**SOURCE TEXT**
◇ ◇ ◇ ◇
The 'Fresh Index' and 'Historic Index'
- What are the 'Fresh' and 'Historic' Indexes? Why are they different?
- Our 'Historic Index' and 'Fresh Index' are huge databases which contain information about how sites on the Internet link together - effectivly large repositories of Internet mapping data. Our tools then access these databases in order to generate reports which help people understand the flow of organic traffic to their own websites, and those of their competitors.
- Our Historic Index is one of the most comprehensive sources of backlink data on the Internet. As such, despite our huge processing power, the index takes many days to build - ensuring that it is always a few days behind what is happening now. In order to address this, we have created a smaller, separate index which we call the 'Fresh Index'. As this index is smaller, we can update it more often, and thus it can be kept more up-to-date.
- The two datasets - the 'Fresh Index' and the 'Historic Index' are separate, and it would take substantial effort to merge the two datasets seamlessly from a user perspective - which would have resulted in delaying the release of the Fresh Index by many months. The data from the Fresh Index will be fed into the Historic Index when the Historic Index is updated. There is therefore the possibility that older backlinks in the Fresh Index will also be present in the Historical Index.
◇ ◇ ◇ ◇
**AIM 1**
In the text about the Fresh and Historic Indexes, why is the Historic Index always a few days behind what is happening now?
◇ ◇ ◇ ◇
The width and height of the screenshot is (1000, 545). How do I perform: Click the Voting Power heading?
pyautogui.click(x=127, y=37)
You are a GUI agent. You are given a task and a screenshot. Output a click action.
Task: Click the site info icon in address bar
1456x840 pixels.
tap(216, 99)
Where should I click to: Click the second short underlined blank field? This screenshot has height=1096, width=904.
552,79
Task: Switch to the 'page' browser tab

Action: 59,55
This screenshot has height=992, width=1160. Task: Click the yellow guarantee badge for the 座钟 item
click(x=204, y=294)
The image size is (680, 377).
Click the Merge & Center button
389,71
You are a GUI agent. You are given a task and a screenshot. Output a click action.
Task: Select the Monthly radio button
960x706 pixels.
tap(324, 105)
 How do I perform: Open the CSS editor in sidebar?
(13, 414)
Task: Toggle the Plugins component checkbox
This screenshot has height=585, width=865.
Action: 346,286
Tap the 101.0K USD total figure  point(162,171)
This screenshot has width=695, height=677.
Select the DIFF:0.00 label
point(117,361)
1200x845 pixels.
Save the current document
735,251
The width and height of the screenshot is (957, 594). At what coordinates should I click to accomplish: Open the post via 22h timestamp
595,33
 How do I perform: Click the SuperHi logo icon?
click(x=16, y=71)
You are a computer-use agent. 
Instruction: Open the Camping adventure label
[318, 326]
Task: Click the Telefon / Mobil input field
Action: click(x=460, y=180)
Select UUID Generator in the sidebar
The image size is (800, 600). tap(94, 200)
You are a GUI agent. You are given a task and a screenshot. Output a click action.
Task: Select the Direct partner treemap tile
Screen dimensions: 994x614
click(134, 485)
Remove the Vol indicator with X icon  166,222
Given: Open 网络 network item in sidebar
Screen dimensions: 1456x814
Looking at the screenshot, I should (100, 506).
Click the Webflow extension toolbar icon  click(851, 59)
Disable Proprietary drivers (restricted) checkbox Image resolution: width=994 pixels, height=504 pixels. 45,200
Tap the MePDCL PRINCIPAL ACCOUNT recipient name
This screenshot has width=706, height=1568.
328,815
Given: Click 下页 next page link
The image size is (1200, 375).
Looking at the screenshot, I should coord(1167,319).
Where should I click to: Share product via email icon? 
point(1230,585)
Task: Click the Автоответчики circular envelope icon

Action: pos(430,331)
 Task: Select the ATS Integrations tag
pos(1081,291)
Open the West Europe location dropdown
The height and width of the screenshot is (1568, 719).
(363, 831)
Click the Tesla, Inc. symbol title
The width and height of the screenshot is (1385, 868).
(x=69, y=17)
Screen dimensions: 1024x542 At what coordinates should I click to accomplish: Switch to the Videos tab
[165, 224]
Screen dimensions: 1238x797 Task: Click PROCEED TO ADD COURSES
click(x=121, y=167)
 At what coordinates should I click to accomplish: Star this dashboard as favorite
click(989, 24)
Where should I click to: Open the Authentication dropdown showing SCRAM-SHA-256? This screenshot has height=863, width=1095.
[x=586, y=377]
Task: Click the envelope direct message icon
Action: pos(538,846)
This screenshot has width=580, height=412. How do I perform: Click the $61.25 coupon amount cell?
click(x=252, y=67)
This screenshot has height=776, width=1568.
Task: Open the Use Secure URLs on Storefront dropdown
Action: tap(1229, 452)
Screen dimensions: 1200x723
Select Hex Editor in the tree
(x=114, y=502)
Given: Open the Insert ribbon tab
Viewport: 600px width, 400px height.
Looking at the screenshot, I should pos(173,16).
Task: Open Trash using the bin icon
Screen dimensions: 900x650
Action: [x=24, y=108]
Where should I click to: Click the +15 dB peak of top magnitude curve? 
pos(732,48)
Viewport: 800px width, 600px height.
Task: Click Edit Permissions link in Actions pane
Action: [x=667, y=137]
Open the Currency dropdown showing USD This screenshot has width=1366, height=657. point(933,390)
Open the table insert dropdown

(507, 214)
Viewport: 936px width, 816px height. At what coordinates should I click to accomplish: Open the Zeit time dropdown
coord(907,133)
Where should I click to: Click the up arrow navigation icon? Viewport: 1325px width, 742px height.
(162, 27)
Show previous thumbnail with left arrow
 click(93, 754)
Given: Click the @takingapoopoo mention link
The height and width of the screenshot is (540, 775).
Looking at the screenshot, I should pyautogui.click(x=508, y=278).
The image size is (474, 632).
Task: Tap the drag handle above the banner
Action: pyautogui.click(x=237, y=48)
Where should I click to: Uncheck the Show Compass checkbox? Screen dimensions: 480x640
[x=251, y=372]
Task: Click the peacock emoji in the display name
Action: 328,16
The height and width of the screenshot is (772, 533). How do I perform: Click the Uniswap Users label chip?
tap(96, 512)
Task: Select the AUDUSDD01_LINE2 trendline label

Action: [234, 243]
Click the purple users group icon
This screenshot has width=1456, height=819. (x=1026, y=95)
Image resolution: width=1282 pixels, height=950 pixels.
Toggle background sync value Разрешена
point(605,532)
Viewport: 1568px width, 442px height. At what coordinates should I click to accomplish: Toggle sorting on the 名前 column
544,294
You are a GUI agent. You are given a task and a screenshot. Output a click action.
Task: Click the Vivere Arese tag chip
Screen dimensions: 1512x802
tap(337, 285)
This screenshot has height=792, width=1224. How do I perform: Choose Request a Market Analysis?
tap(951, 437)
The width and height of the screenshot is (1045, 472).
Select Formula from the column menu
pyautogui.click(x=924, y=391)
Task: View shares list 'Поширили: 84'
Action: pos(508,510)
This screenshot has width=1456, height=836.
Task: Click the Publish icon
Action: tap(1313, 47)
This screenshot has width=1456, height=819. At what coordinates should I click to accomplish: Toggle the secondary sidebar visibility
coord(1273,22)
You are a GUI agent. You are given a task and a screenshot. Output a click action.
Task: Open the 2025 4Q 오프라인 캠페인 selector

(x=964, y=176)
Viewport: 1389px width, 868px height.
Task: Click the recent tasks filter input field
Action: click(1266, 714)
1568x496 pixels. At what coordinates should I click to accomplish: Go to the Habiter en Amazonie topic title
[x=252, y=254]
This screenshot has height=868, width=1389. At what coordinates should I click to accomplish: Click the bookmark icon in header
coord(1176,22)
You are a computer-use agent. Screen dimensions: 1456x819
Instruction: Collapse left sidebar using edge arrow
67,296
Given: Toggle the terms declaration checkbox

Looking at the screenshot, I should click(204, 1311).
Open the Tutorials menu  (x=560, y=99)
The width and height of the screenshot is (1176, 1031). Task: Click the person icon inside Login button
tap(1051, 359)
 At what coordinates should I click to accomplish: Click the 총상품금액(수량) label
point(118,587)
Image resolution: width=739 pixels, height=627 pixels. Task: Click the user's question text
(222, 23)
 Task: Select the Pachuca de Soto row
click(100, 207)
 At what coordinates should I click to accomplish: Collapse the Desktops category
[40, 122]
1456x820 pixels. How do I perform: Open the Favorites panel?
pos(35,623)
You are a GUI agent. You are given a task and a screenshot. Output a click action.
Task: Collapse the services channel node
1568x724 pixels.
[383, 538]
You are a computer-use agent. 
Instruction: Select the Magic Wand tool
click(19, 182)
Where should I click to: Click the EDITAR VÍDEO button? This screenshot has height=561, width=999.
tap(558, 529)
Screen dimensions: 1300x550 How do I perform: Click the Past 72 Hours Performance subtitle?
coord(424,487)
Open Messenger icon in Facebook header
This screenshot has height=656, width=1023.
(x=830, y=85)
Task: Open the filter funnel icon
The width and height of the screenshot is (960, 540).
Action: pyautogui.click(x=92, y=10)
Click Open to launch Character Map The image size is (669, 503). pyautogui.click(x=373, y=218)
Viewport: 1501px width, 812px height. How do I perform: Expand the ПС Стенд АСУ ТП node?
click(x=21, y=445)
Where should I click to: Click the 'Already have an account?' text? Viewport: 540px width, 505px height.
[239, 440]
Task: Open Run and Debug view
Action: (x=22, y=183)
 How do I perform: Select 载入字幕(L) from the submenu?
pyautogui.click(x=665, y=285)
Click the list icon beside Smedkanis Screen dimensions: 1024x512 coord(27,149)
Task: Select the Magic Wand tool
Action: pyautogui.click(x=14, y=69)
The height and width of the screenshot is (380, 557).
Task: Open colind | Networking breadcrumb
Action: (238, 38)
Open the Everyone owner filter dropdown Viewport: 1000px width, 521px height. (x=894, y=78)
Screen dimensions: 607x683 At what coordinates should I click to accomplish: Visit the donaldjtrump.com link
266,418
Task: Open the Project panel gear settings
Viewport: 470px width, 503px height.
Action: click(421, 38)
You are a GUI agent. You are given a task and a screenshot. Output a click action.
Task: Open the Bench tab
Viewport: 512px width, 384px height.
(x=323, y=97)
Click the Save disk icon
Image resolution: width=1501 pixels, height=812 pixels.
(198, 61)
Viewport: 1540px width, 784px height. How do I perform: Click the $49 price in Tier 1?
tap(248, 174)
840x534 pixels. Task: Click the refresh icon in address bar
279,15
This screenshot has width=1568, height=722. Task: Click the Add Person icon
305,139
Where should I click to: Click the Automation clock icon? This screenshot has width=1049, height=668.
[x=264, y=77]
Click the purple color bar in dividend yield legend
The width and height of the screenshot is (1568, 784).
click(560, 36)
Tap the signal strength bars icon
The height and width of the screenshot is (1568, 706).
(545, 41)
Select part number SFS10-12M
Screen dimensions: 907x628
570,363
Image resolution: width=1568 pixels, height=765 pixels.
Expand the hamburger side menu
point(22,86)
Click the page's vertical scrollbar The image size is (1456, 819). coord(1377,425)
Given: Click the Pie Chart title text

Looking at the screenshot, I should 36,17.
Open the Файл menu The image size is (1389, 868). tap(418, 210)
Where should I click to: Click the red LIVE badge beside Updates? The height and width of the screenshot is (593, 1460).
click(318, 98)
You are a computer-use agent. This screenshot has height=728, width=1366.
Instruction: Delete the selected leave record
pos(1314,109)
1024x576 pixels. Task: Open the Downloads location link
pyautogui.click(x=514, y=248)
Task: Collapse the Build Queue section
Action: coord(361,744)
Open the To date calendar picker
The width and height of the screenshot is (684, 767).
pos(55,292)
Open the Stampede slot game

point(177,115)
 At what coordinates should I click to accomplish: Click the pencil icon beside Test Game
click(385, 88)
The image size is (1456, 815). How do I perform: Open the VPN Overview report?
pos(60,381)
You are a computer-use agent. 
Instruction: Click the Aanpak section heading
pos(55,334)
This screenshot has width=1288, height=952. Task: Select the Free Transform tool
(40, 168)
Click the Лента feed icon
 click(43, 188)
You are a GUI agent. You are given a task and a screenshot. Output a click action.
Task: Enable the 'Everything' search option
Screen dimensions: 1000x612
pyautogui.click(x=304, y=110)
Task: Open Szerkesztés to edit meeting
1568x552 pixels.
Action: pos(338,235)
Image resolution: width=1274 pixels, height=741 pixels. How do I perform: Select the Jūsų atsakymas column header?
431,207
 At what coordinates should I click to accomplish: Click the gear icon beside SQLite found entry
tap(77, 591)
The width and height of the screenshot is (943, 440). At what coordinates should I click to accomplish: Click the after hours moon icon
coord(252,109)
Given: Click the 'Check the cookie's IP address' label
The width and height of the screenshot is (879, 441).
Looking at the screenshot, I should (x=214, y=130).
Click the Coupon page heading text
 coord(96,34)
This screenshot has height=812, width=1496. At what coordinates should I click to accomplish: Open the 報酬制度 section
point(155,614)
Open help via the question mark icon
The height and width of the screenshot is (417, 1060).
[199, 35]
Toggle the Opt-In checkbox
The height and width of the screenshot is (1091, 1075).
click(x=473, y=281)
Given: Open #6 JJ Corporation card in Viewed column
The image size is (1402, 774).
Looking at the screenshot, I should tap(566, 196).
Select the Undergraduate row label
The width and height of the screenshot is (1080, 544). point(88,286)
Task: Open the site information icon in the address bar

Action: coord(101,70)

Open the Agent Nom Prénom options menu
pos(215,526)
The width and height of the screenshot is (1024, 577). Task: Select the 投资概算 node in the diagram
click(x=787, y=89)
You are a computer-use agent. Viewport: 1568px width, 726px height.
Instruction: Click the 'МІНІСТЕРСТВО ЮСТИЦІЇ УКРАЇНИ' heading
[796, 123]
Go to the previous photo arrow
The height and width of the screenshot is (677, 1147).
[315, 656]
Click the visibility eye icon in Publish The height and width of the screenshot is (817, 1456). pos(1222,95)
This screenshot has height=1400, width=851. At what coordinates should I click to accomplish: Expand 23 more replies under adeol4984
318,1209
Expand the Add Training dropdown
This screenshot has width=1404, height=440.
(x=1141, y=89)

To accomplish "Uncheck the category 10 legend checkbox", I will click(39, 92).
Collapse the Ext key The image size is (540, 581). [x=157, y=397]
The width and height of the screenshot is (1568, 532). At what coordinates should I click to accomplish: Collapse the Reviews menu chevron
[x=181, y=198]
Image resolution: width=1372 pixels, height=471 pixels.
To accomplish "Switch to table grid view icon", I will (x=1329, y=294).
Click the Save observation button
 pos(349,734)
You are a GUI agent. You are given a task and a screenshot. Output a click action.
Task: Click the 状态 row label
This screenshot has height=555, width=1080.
◇ ◇ ◇ ◇
**AIM 2**
Gather every line of the entries that contains the word "Expand".

**OUTPUT 1**
The Historic Index takes many days to build.

**OUTPUT 2**
Viewport: 1501px width, 812px height. How do I perform: Expand the ПС Стенд АСУ ТП node?
Expand the hamburger side menu
This screenshot has height=1400, width=851. At what coordinates should I click to accomplish: Expand 23 more replies under adeol4984
Expand the Add Training dropdown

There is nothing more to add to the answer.